• [Your instructions] Give again, word for word, only the lines of the material below from its first line through the one that holds "You are a computer-use"; pictures stay out.

• [Provided material]
Start of Block

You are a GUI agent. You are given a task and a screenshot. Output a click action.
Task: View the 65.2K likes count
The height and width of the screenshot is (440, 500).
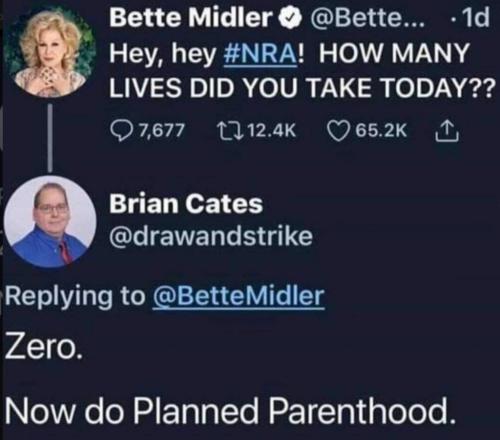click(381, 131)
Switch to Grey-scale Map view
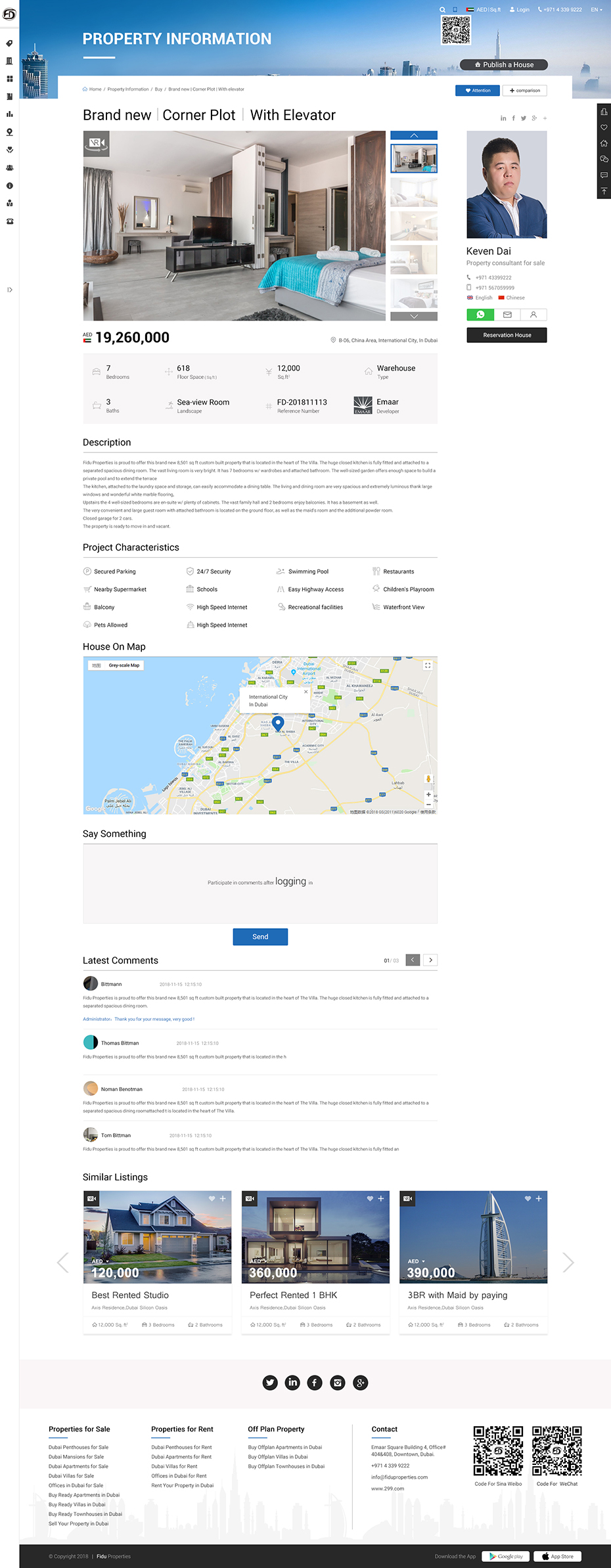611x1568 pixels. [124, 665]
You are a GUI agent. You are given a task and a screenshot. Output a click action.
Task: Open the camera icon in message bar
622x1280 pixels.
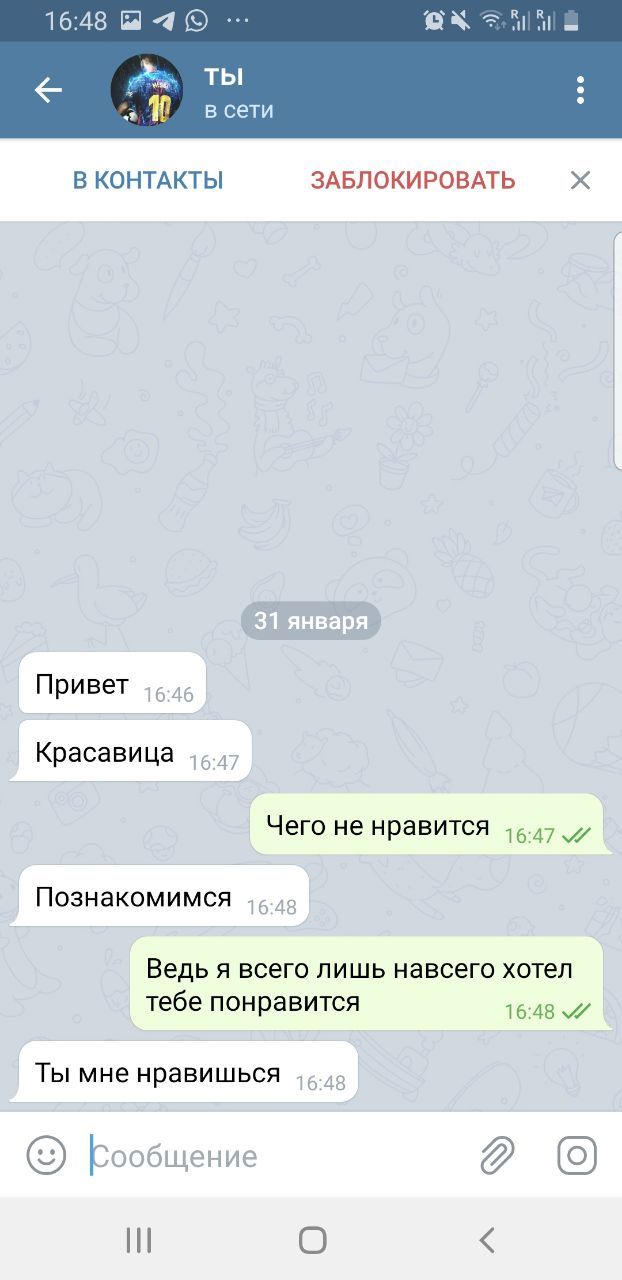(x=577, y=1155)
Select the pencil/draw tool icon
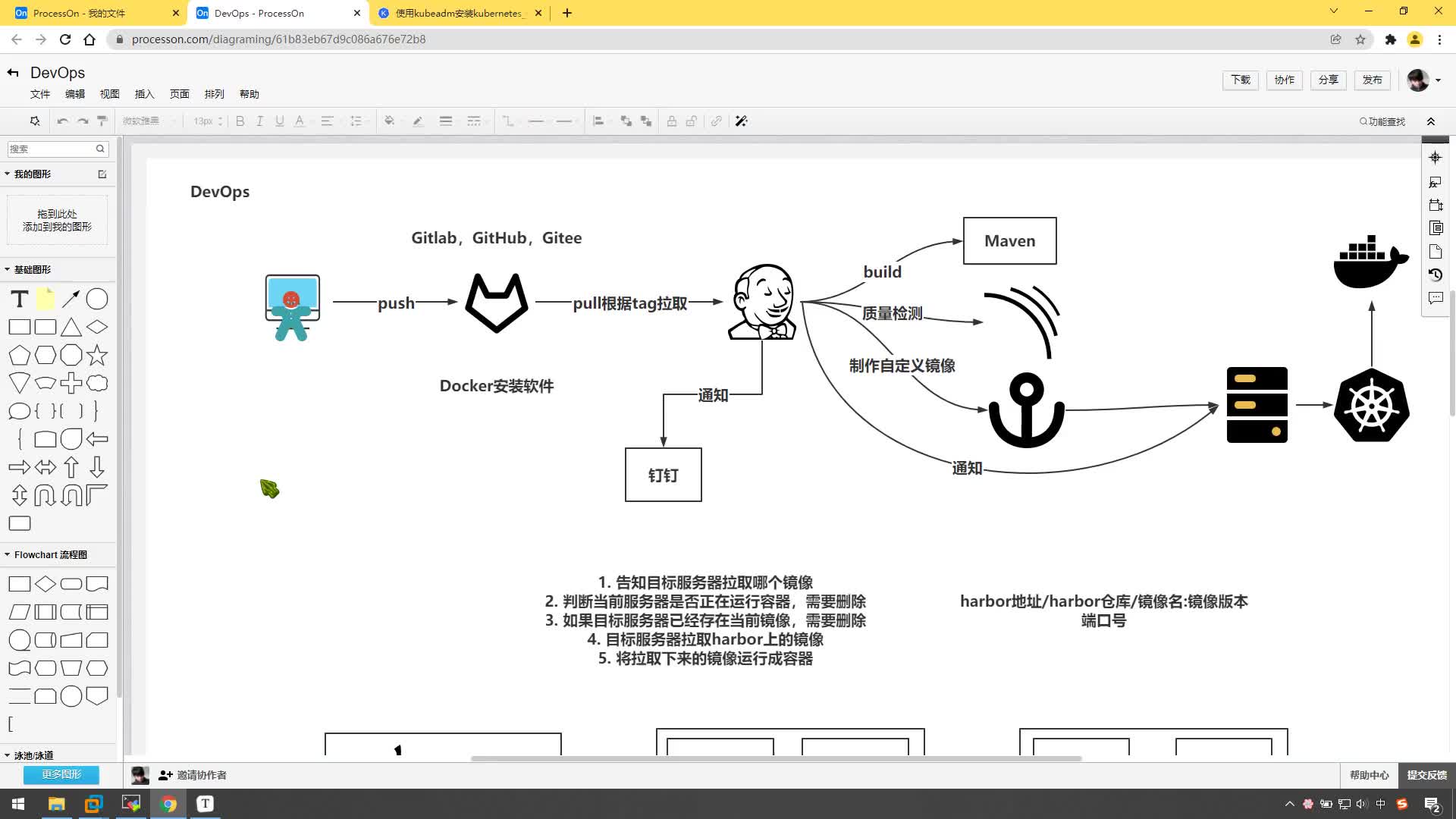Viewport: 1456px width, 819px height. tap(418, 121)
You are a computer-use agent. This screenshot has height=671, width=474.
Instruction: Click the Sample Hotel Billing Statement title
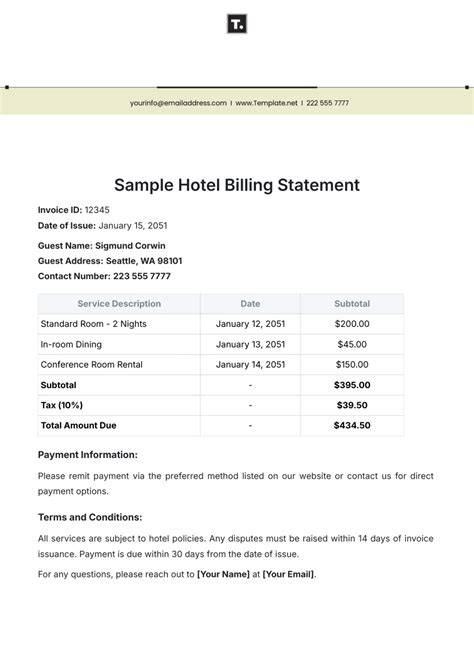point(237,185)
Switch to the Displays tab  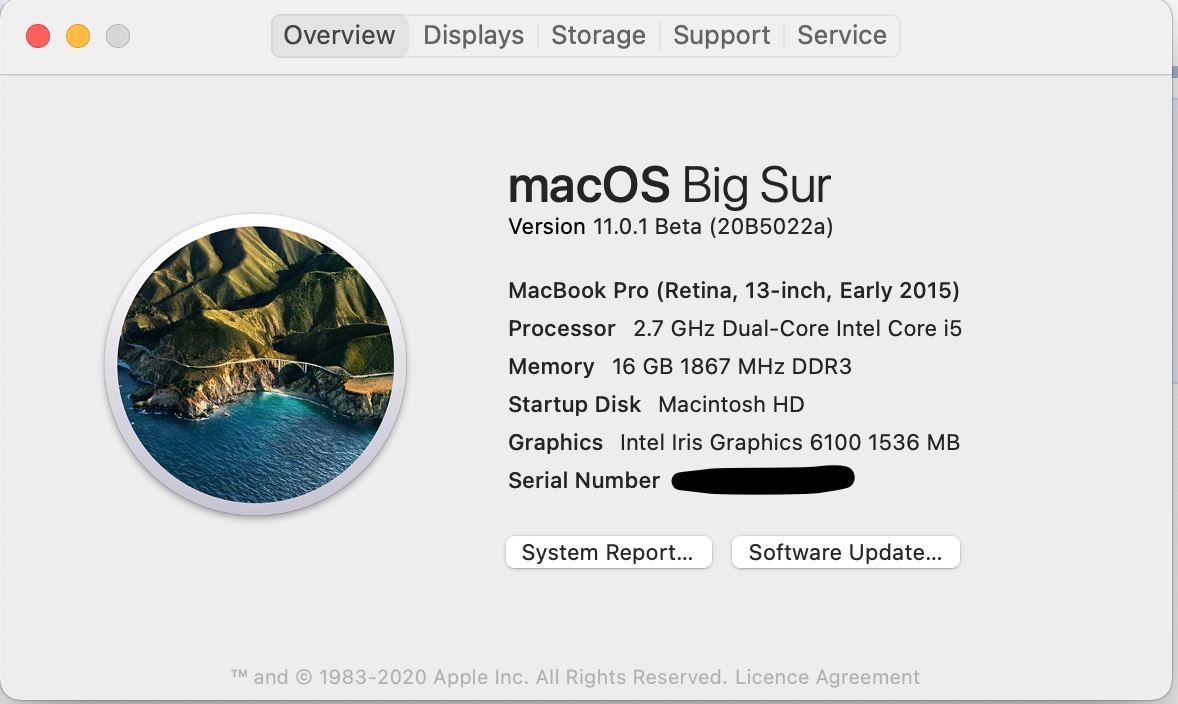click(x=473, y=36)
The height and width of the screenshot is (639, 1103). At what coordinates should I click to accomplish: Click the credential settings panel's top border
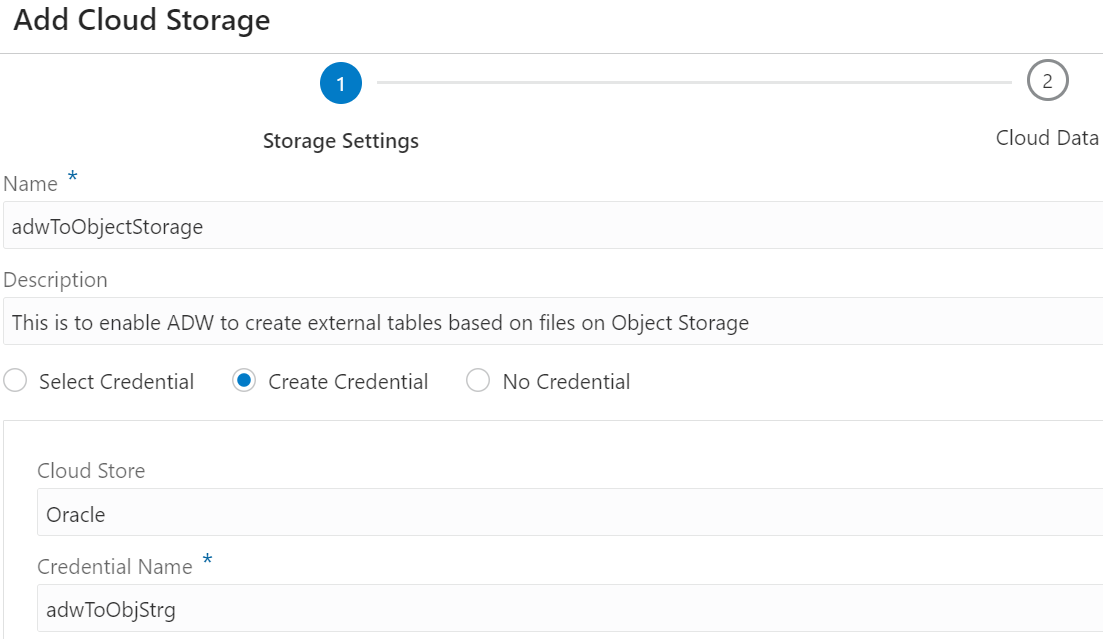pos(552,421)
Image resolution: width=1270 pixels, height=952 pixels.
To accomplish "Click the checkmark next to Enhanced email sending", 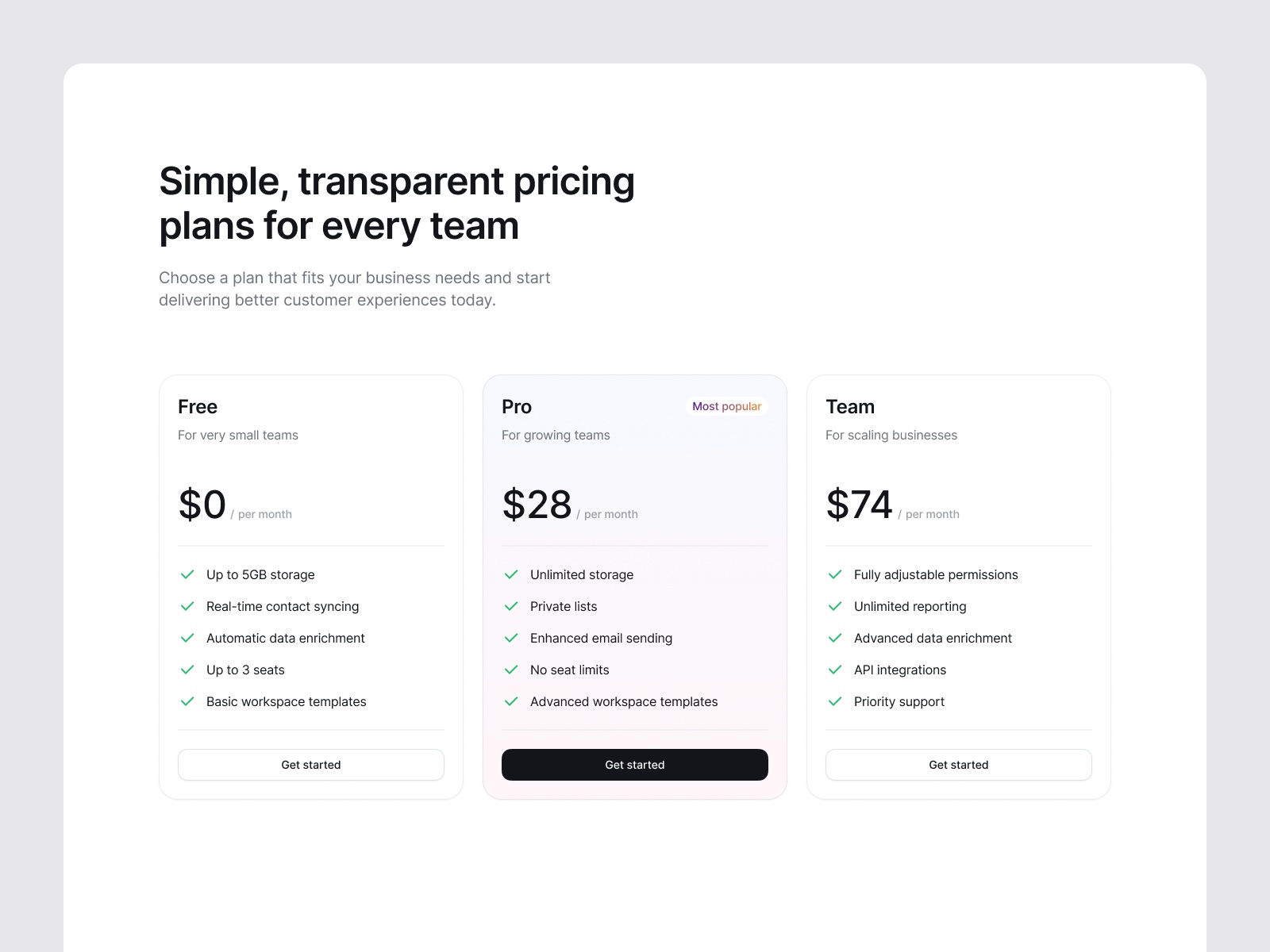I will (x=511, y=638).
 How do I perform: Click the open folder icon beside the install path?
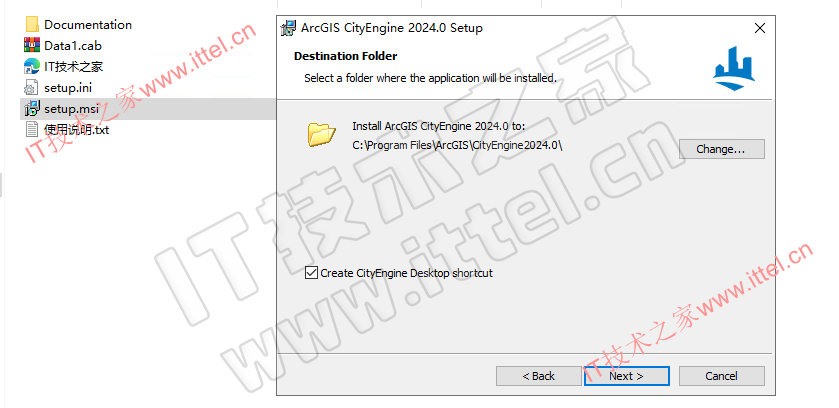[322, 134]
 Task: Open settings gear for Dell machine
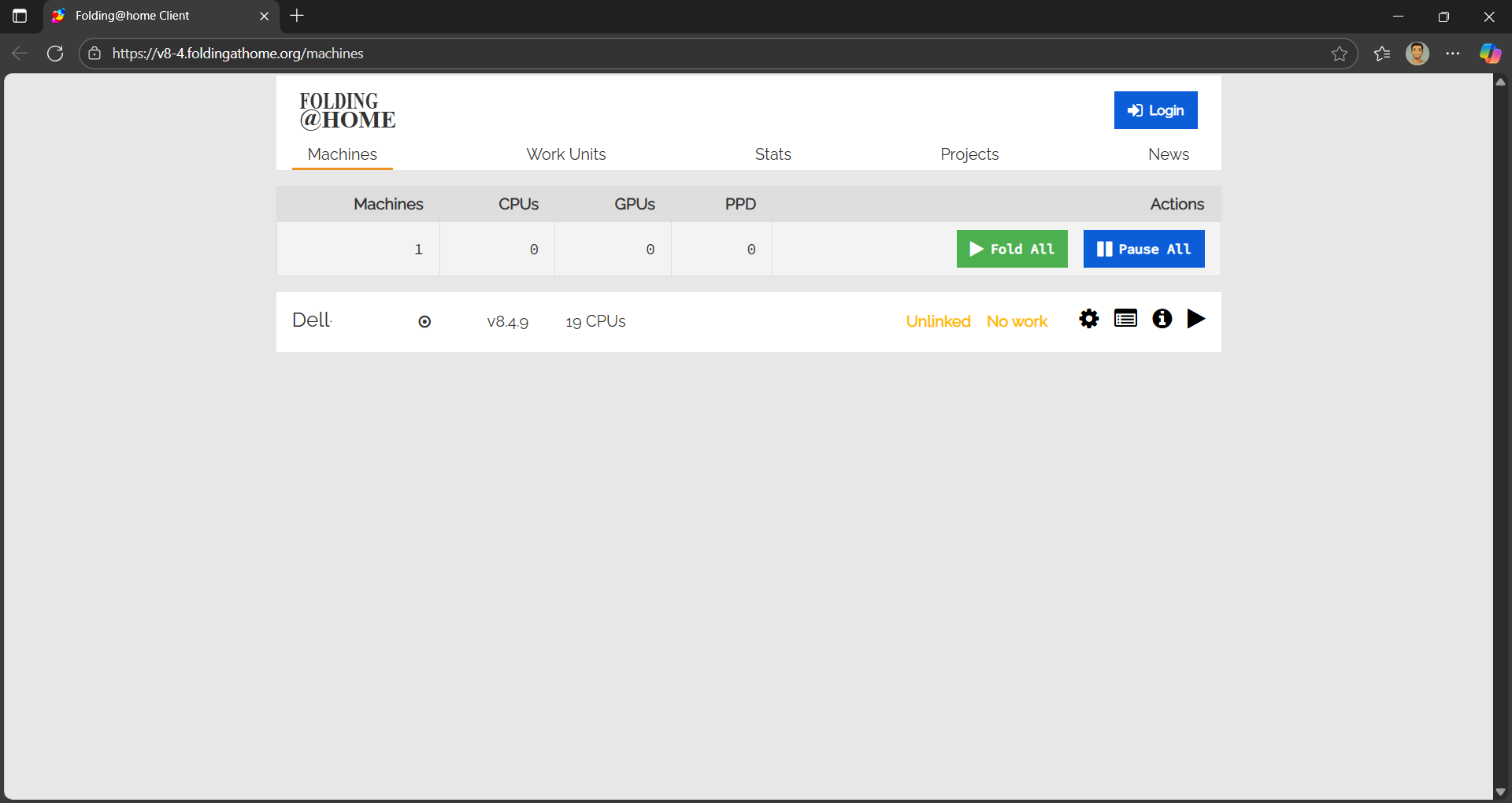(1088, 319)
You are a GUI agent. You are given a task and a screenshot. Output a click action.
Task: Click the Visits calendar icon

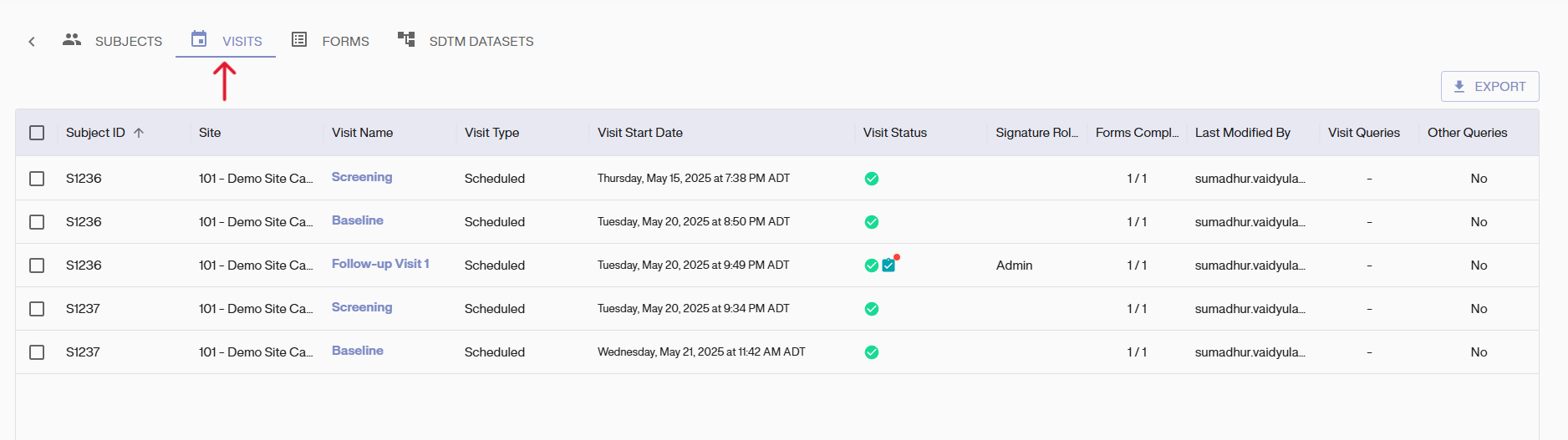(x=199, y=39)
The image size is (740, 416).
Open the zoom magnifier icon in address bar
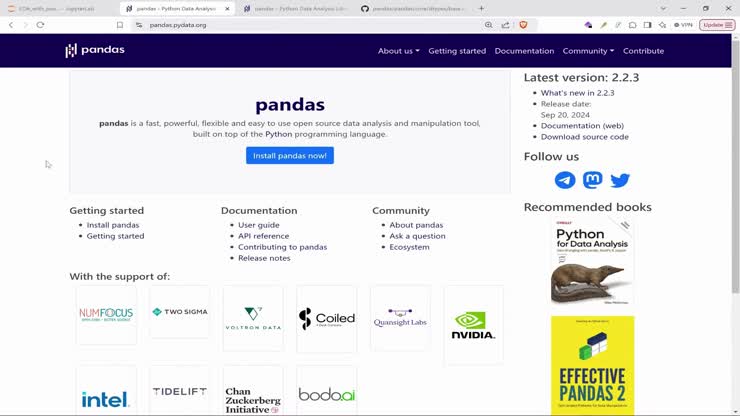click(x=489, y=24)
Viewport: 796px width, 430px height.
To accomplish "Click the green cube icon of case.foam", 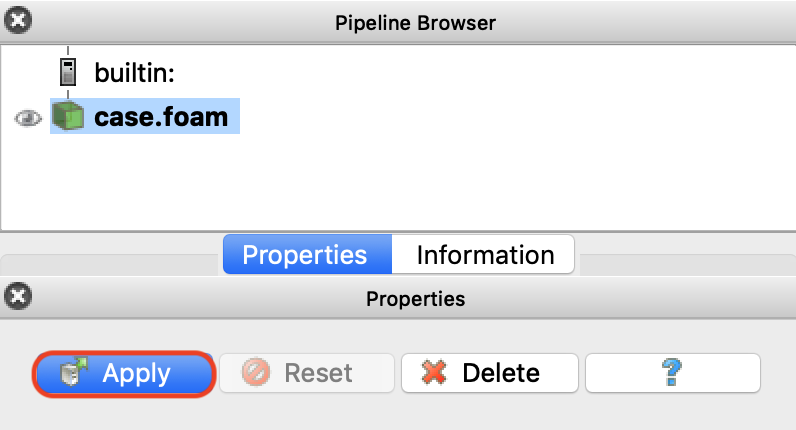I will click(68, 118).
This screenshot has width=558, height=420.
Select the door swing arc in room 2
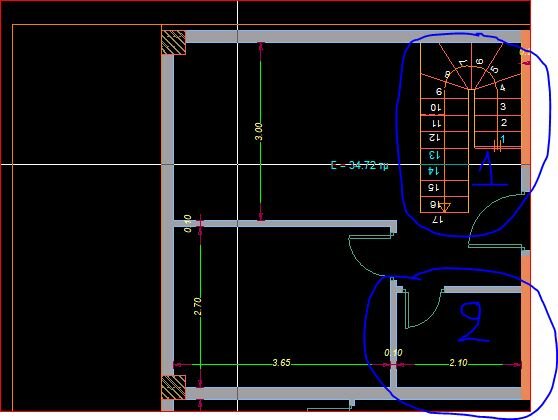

End of Block

• [Answer for this exercise]
You are a GUI agent. You are given a task and a screenshot. Output a click action.
Task: View the 65.2K likes count
The height and width of the screenshot is (440, 500).
click(381, 131)
Switch to Grey-scale Map view
611x1568 pixels. [124, 665]
You are a GUI agent. You are given a task and a screenshot. Output a click action.
Task: Open the camera icon in message bar
622x1280 pixels.
(x=577, y=1155)
Select the pencil/draw tool icon
Viewport: 1456px width, 819px height. tap(418, 121)
You are a computer-use agent. This screenshot has height=671, width=474.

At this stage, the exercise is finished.